» Rincian Tugas
Dalam teks di bawah tentang tiga orang yang terjebak di dalam gua, sebutkan semua tindakan Allah terhadap ketiga orang itu menurut dua kalimat terakhir teks.

» Teks Halaman
========================================

KISAH-KISAH YANG MENUNJUKKAN KEUTAMAAN AMAL:
TIGA ORANG YANG TERJEBAK DI DALAM GUA
PENGANTAR
Kisah ini membimbing kita kepada jalan keluar jika kita diliputi oleh kesulitan-kesulitan dan tali asa dari para hamba telah terputus. Dalam kondisi ini terdapat pintu di mana tidak ada harapan yang putus darinya. Dia selalu hadir. Dia berkuasa selama-lamanya, menjawab orang yang dalam kesulitan jika dia berdoa kepada-Nya, dan menghilangkan kesengsaraan. Dalam hadis ini Rasulullah menyampaikan kisah tiga orang yang masuk ke dalam gua, lalu sebuah batu besar jatuh dan menutup pintu gua. Maka masing-masing ber-tawassul kepada Allah dengan amalan paling mulia yang dilakukannya dan berdoa kepada Allah dengan amalan tersebut. Allah mengabulkan doa mereka. Dia mengangkat musibah dan menghapus kesulitan mereka.

========================================

» Data Sumber
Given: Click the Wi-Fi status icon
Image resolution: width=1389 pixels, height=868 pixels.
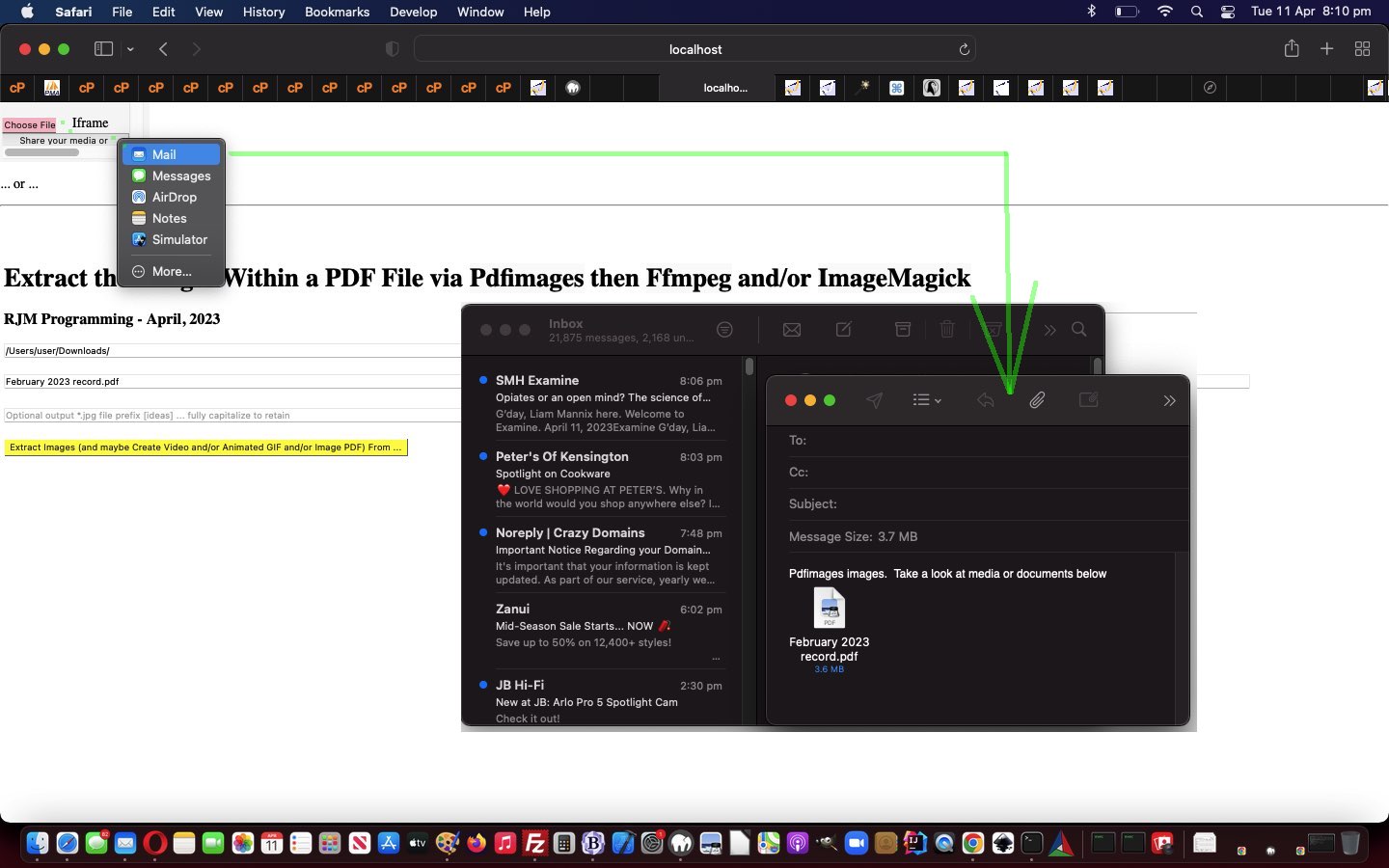Looking at the screenshot, I should (1164, 12).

========================================

» Hasil Tugas
Allah mengabulkan doa mereka, mengangkat musibah, dan menghapus kesulitan mereka.